Budaya  

Isbedy Bedah Cerpen di Festival Pulara Malaysia

Bagikan/Suka/Tweet:
Isbedy Stiawan ZS di forum Bincang Karya Festival Puisi Lagu Rakyat (Pulara) 6 di Pangkor, Malaysia, Sabtu (5/12).

Pangkor, Teraslampung.com  — Sastrawan Lampung Isbedy Stiawan ZS menjadi salah satu pembicara dalam acara Bincang Karya di Festival Puisi Lagu Rakyat (Pulara) 6 di Pangkor, Malaysia, Sabtu (5/12).
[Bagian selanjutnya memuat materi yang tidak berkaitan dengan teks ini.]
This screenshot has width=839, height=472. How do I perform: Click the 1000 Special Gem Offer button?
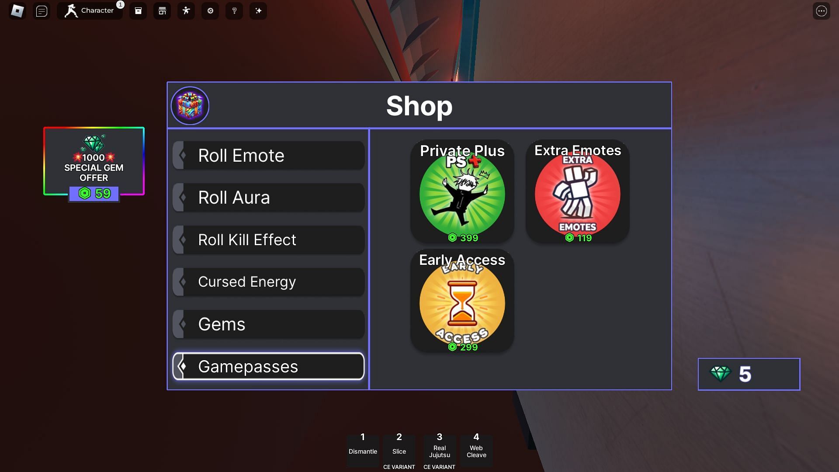(x=94, y=163)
Pada forum itu, Isbedy bersama Dr. Abdullah Che Ya, dan Mohamd Shahidan.membedah cerpen-cerpen Malim Ghozali PK, sastrawan Malaysia, yang terkumpul dalam buku kumpulan cerpen Langit Tidak Berbintang di Ulu Slim (2014).
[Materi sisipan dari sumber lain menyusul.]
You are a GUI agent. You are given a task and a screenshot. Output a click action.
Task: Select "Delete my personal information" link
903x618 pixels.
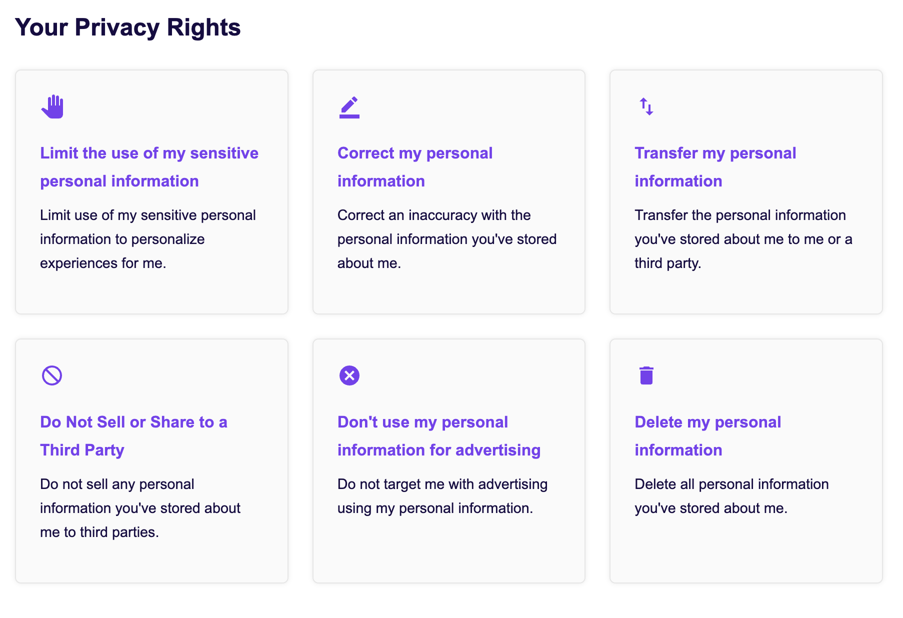pos(708,436)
Ketiga pembicara tampaknya sepakat, cerpen-cerpen Malim berlatar orang kampung, cinta, dan politik. Menurut mereka  cerpen-cerpen Malim amat kental dengan masalah kampung. Dari kampung, tokoh-tokohnya melihat dan berpikir global.
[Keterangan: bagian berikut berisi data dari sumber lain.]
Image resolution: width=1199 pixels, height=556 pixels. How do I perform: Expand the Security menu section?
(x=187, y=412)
 “Masalah itu dikemas sangat halus. Cinta tak menjadi cinta murahan. Politik pun tak menghujat,” kata Isbedy Stiawan ZS.

Sementara Abdullah Che Ya mengatakan, meski Malim berbicara politik namun tak jatuh pada penghujatan.

“Tetapi cerpen-cerpen Malim selalu ditutup dengan terbuka bagi pembaca untuk menafsir,” kata dia.

Ada 20 cerpen dalam buku karya peneriama SEA Write ini. Cerpen-cerpen Malim adalah reaslisme. Tokoh-tokohnya nyata (fakta), namun cerita tetap fiktif. Seperti “Di Kantor Suryadi” yang mengisahkan pertemuan dengan seorang kawan yang mengajar di Universitas Leiden. Suryadi adalah tokoh nyata, dosen di Universitas Leiden, Belanda.

“Tetapi isinya tetap fiksi. Saya tak kenal lebih akrab dengan Suryadi, dosen Universitas Leiden asal Padang itu,” kata Malim,  menjelaskan atas pertanyaan peserta.

Cerpen-cerpen Malim sebagai upaya pemberontakan dari orang kampung (bangsa Melayu) kepada Barat (disimbolkan pula dengan orang seberang).

Selain itu, hampir seluruh cerpen Malim berakhir dengan kekecewaan, bagai pungguk merindukan bulan, atau rindu tak sampai–seperti dalam cerpennya yang bertajuk “Rindu Tak Sampai”.

Malim Ghozali PK

Malim Ghozali PK adalah nama pena Mohamed Ghozali Abdul Rashid, dilahirlan di Kampung Malim Nawar, Perak, 66 tahun silam.

Pada tahun lalu ia menerima Anugerah Utama Sastrawan Negara Perak Darul Ridzuan.

Malim telah menerbitkan puluhan buku sastra–puisi, cerpen, karya lainnya–antaranya Ini Chow Kit Road, Sudilah Mampir, Hujan di Limun Pagi, dan Langit Tidak Berbintang di Ulu Slim (2014). Pada 2014 lalu  ia juga menerbitkan novel Luka Nering.

Malim dikenal sebagai sastrawan pengembara. Semasa muda ia sudah bertualang hingga Amerika Latin, Nigeria, dan negara lain termasuk Indonesia.

“Saya bahkan pernahs inggah di Lampung selama seminggu. Itu tak sengaja karena kapal yang saya tumpangi, Pelni, berhenti tiba-tiba dan dibawa arus sampai Pelabuhan Panjang,” kenang Malim usai menerima Anugerah Utama di Village Pangkor dalam jamuan makan ikan laut (sea food), setahun lalu.